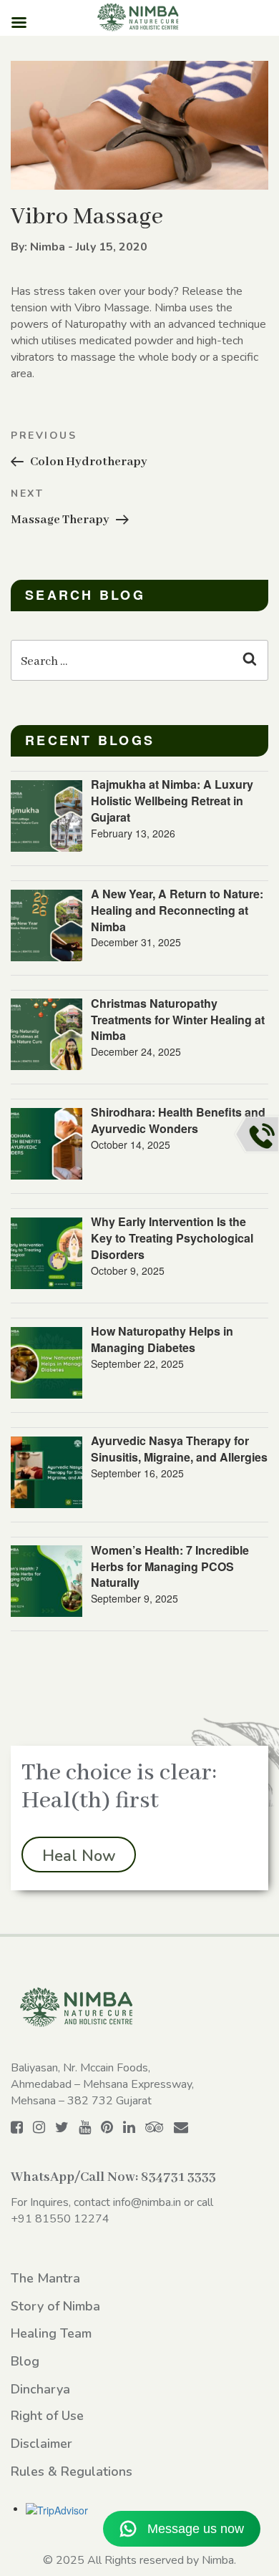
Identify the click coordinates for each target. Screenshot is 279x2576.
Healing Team (51, 2333)
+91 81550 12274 (60, 2219)
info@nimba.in (147, 2202)
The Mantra (45, 2278)
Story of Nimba (55, 2306)
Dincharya (40, 2389)
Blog (25, 2361)
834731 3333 (178, 2177)
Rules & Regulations (71, 2471)
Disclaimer (41, 2443)
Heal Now (79, 1856)
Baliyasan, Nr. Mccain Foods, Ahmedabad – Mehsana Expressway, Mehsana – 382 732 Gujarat (102, 2084)
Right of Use (47, 2415)
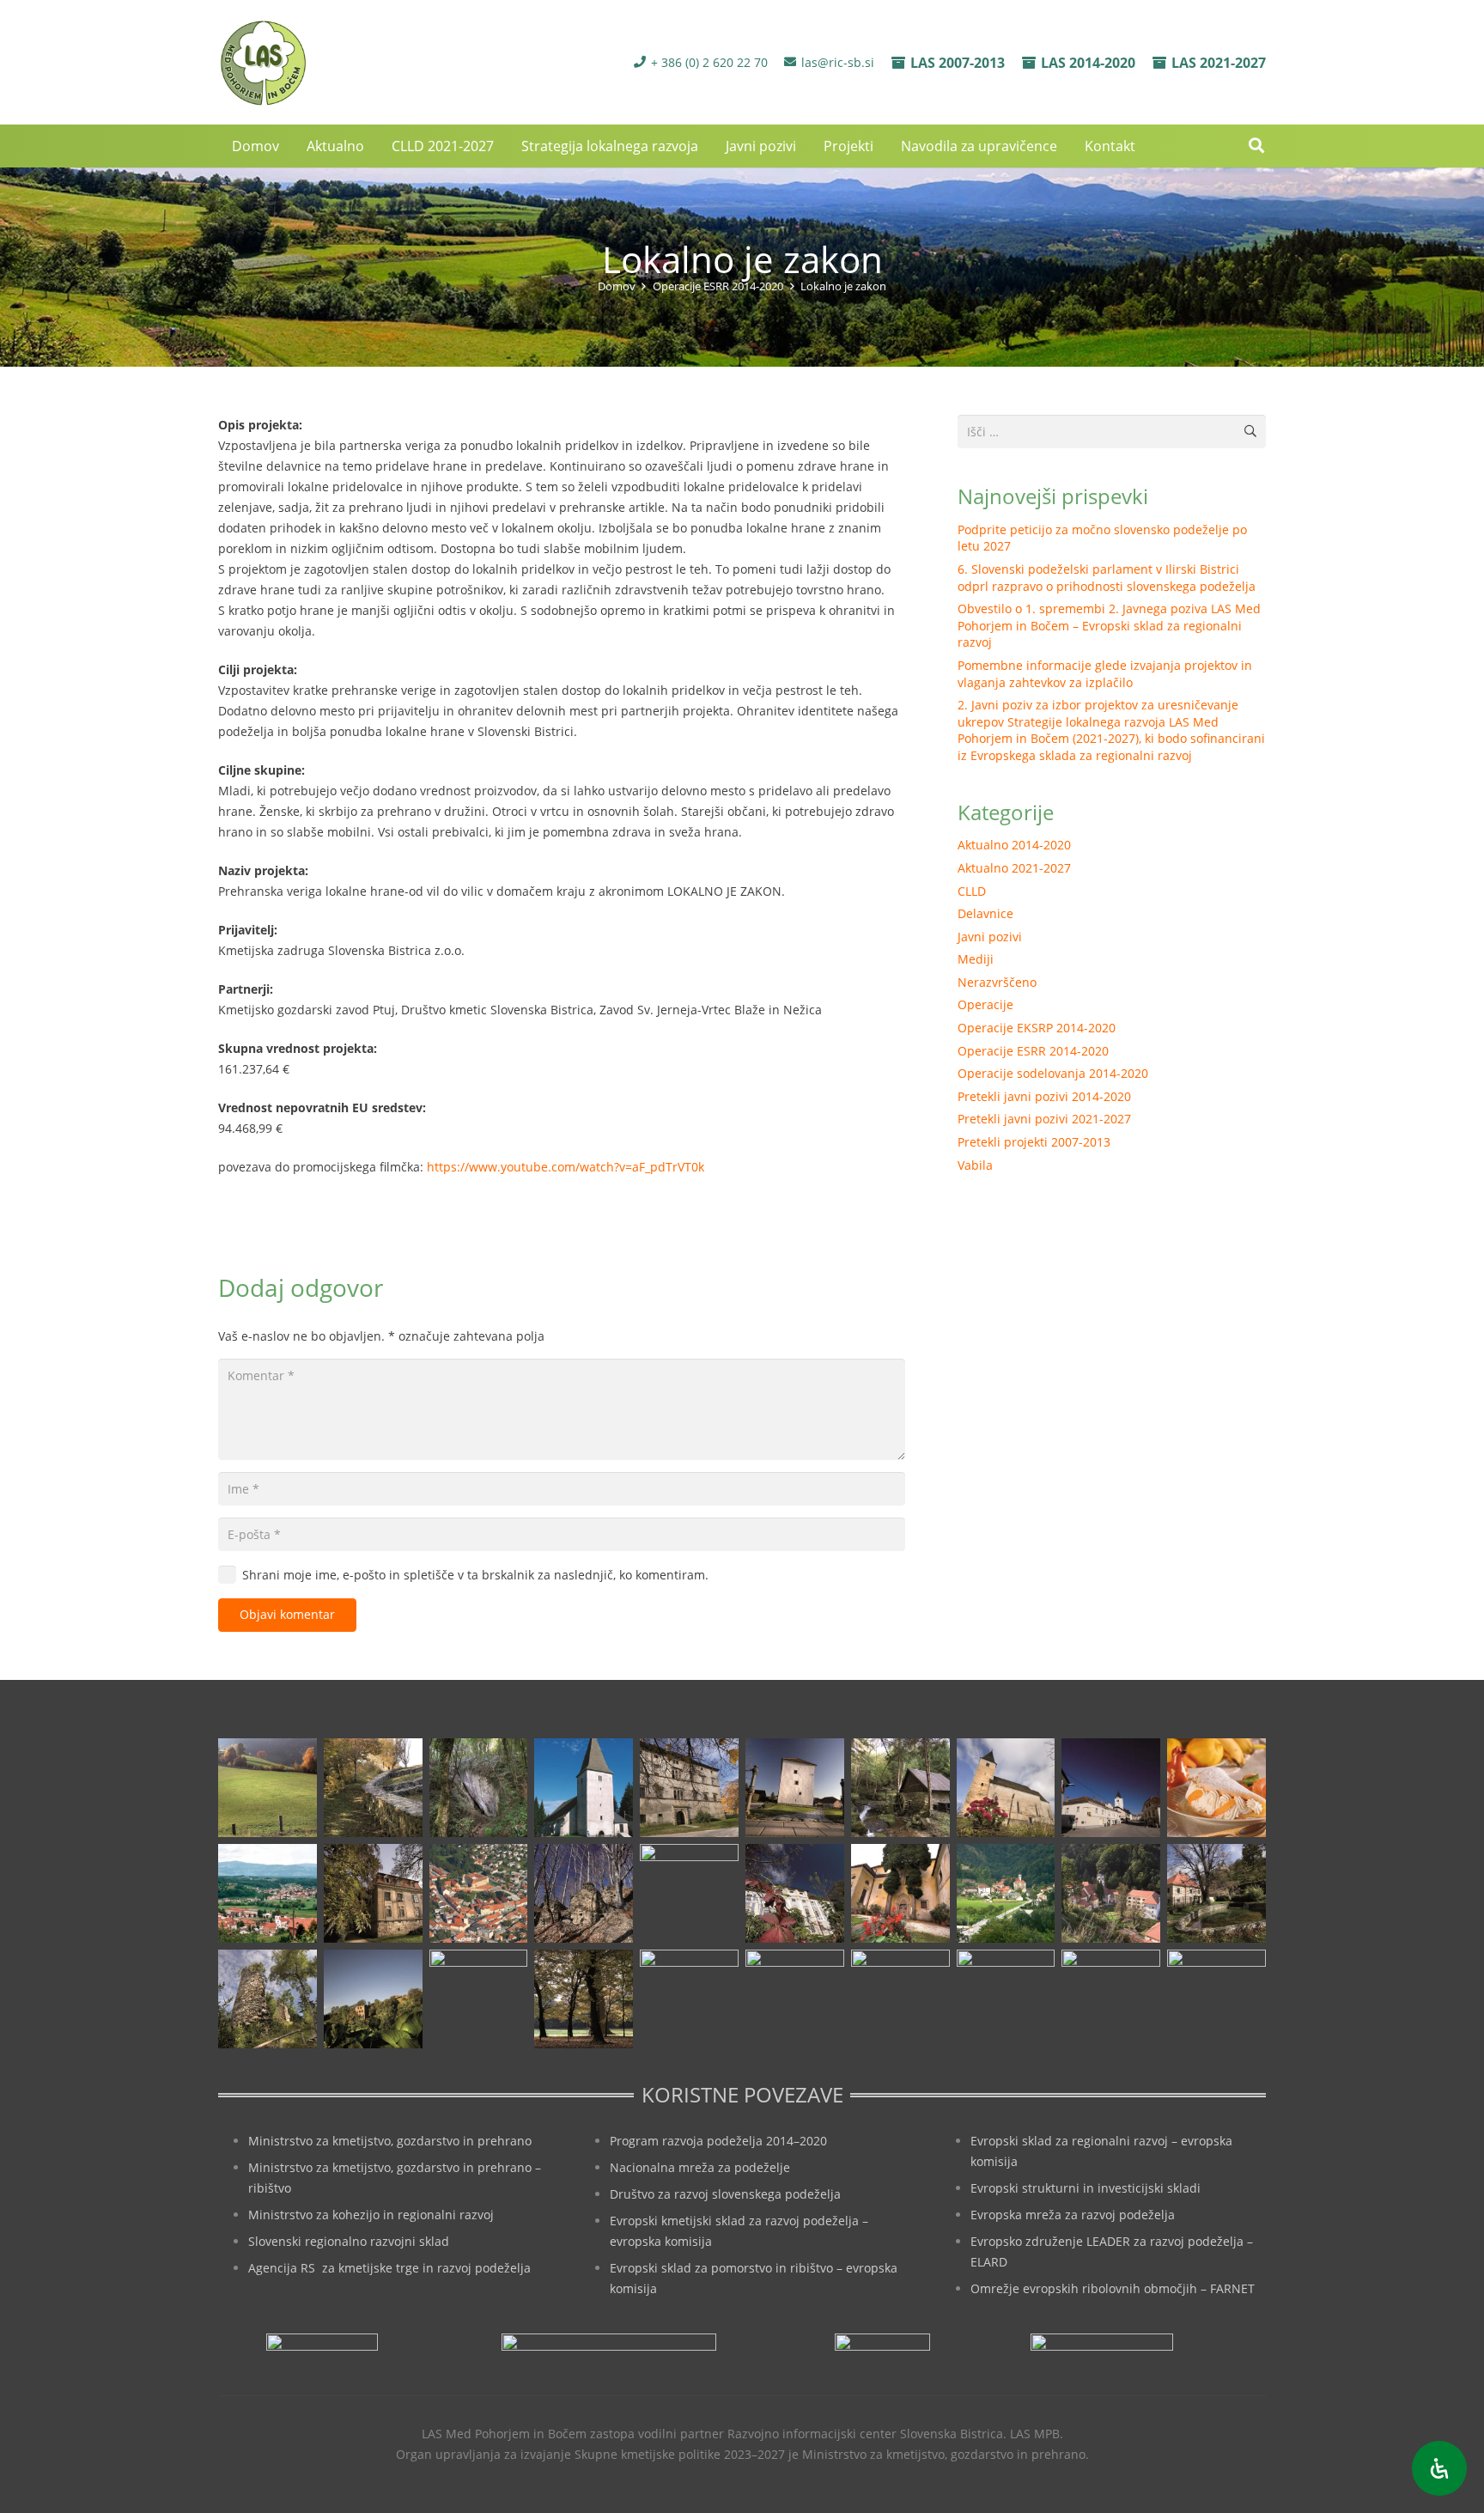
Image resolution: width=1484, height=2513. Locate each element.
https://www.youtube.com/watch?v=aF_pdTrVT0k (565, 1167)
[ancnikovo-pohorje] (373, 1787)
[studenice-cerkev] (1110, 1893)
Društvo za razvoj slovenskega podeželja (725, 2194)
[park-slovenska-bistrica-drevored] (583, 1999)
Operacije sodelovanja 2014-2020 (1053, 1073)
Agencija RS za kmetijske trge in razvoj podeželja (389, 2268)
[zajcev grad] (267, 1999)
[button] (1256, 145)
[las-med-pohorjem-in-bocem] (262, 63)
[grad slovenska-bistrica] (689, 1999)
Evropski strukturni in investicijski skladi (1085, 2188)
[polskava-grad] (373, 1893)
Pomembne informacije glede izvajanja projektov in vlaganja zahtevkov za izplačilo (1105, 674)
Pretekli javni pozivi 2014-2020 (1044, 1096)
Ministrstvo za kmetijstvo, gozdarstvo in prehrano (390, 2141)
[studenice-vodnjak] (1216, 1893)
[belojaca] (478, 1787)
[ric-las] (900, 1999)
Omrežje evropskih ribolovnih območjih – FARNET (1112, 2288)
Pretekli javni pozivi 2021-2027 (1044, 1118)
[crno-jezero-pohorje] (1006, 1999)
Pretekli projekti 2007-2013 (1034, 1142)
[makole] (1110, 1787)
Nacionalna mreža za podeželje (700, 2167)
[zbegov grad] (373, 1999)
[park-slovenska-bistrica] (478, 1999)
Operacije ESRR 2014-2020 (1033, 1051)
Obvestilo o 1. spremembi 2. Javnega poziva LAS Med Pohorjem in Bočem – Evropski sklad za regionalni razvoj (1109, 625)
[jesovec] (1006, 1787)
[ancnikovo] (267, 1787)
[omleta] (1216, 1787)
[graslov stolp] (794, 1787)
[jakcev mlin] (900, 1787)
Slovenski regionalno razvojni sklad (348, 2241)
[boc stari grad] (794, 1999)
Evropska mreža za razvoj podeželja (1072, 2214)
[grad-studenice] (1110, 1999)
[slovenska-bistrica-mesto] (478, 1893)
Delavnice (985, 913)
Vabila (975, 1165)
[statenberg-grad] (794, 1893)
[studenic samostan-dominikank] (900, 1893)
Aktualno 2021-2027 (1014, 868)
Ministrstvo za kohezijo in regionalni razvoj (371, 2214)
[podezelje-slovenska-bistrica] (1216, 1999)
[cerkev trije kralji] (583, 1787)
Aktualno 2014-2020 (1014, 845)
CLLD (972, 891)
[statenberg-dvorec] (689, 1893)
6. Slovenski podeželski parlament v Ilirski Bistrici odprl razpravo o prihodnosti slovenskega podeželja (1107, 577)
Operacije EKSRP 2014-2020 (1037, 1027)
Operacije (985, 1004)
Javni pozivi (990, 936)
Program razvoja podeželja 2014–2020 (718, 2141)
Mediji (976, 959)
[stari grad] (583, 1893)
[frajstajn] (689, 1787)
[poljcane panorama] (267, 1893)
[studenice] (1006, 1893)
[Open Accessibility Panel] (1439, 2468)
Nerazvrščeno (997, 982)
++++
• **TASK INSTRUCTIONS**:
Extract the lines of the preceding material that run from the line with "Ministrstvo za kmetijstvo, gozdarstvo" through the line with "Pretekli projekti 2007-2013 (1034, 1142)", inclusive, reproducing them exactly and adding nothing.

• **COMPLETED TASK**:
Ministrstvo za kmetijstvo, gozdarstvo in prehrano (390, 2141)
[studenice-vodnjak] (1216, 1893)
[belojaca] (478, 1787)
[ric-las] (900, 1999)
Omrežje evropskih ribolovnih območjih – FARNET (1112, 2288)
Pretekli javni pozivi 2021-2027 (1044, 1118)
[crno-jezero-pohorje] (1006, 1999)
Pretekli projekti 2007-2013 (1034, 1142)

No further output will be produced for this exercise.